I Believe . . .
It appears there has been a recent proliferation of books published (none of which I have read) on the subject of defending or promoting atheism or giving the case against religion and an even greater number of words written about them in reviews, newspaper articles and journals, of which I have skimmed a few. My main wonder is what all the fuss is about.
Except for creationists or similar it is generally accepted that the Universe, of which Earth is one tiny speck, has been around for many billions of years. Of the approximately two million years that humans in some form have inhabited the earth, it is only a few thousand years ago that their development led some groups to believe they could influence nature by offering prayers and/or sacrifices. Eventually there developed the various religions as we know them around the world today which recognise either many gods, one god or none at all.
The Peters World Atlas 2002 reveals interesting statistics. The ‘one god’ school has numbers for Christianity at 22 percent and Islam 11 percent with Hinduism (many deities) at 10 percent. This shows 43 percent of the world’s population have belief in a religion which recognises a god or gods. Interestingly there is no mention of Judaism because it accounts for less than 1 percent of world population. A search on the web shows Judaism to be ranked 12th with about 14 million adherents worldwide which is less than ¼ percent of world population.
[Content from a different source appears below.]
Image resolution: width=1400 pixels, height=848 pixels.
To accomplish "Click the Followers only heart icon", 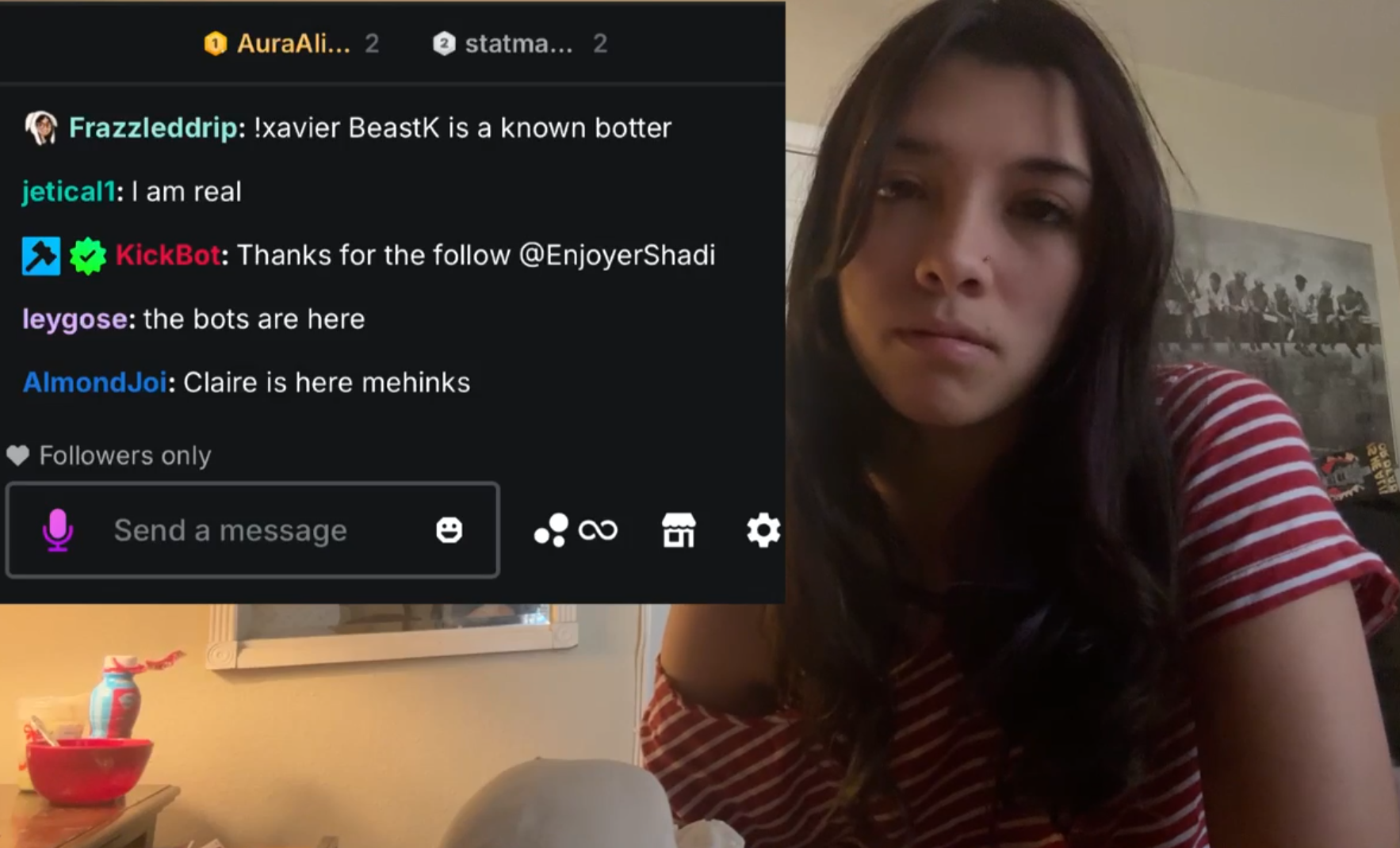I will click(x=17, y=455).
With other religions factored in, Buddhism 5 percent (no concept of God), Confucianism 3 percent (ethical principles and no hereafter), ‘Natural’ religions 4 percent and Shintoism 1 percent (worship of ancestors and nature), it is shown that there is about 43 percent of the world’s population with no theist faith at all.
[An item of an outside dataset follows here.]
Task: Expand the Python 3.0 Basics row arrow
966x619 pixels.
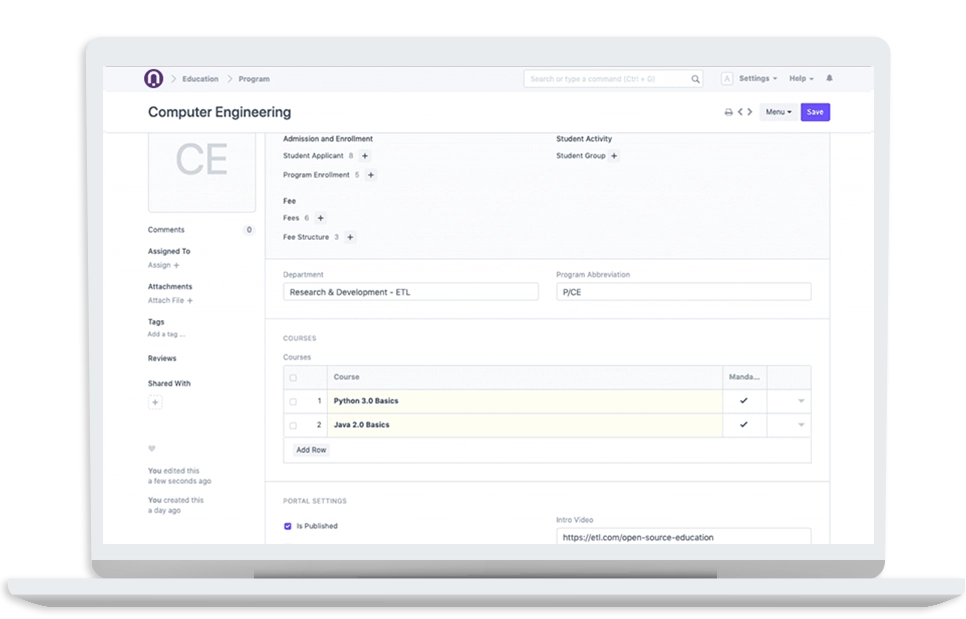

Historically coercion has been used to persuade the masses to accept one religion or another. Military coercion in the form of raids and invasions to expand territory resulting in gradual conversion of populations, economic coercion in the form of higher taxes for non-adherents and political coercion as in England between Catholic and Protestant monarchs and later in communist states where all religion was supposedly banned. Helping to keep the masses under the control of the elites included such threats as excommunication, fear of not winning a place in heaven – or worse, everlasting hell, or even death by execution for reneging on the faith as during the Catholic Inquisition and also in Islam.
Presumably much of the egocentricity in the west, with so much emphasis on the three religions of the same god, Yahweh, God and Allah (together accounting for 33 percent of world-wide population), is geographical. In India the antagonism is mainly between Hinduism and Islam. Different locations reveal different local problems as currently in the Middle East between Islam and Judaism and also the sectarianism problems between Shi’a and Sunni.
Wherever the accident of birth sees each child born, each individual is born totally dependent and without language or religion. A child develops speaking the language of its home. A child raised in a religion-free zone will not acquire religious knowledge. For this to occur it would need to be exposed habitually to ideas, concepts and beliefs by those around it. How many people make a conscious choice of religion and how many simply continue with what they were born into as part of their traditional culture, religious or not?
As evolution marched on there came a point when this particular species – human kind – developed the power of thought, separating it forever from other species. Then came the questions. Why? What does it all mean? What is life’s purpose? Perhaps this is where the divergence between believers (in a theist sense) and believers (in a non-theist sense) causes the greatest difficulties. Religionists usually talk of atheists or those without religion in a negative sense as if they have no belief or have rejected their (the religionists’) notions of a god. I see it a different way. As an atheist I do have belief, – it is a positive belief – in the universe as it is, as it evolved and as it will continue to do. I could accuse the religionists of denigrating my belief when they say that isn’t enough, but why bother, I don’t need their validation.
I believe we don’t need to be intellectuals, philosophers, academics, students of theology or popular authors to know how we feel about religion and why we feel the way we do about world issues.
I believe that we should try to leave the world a better place than the one into which we were born.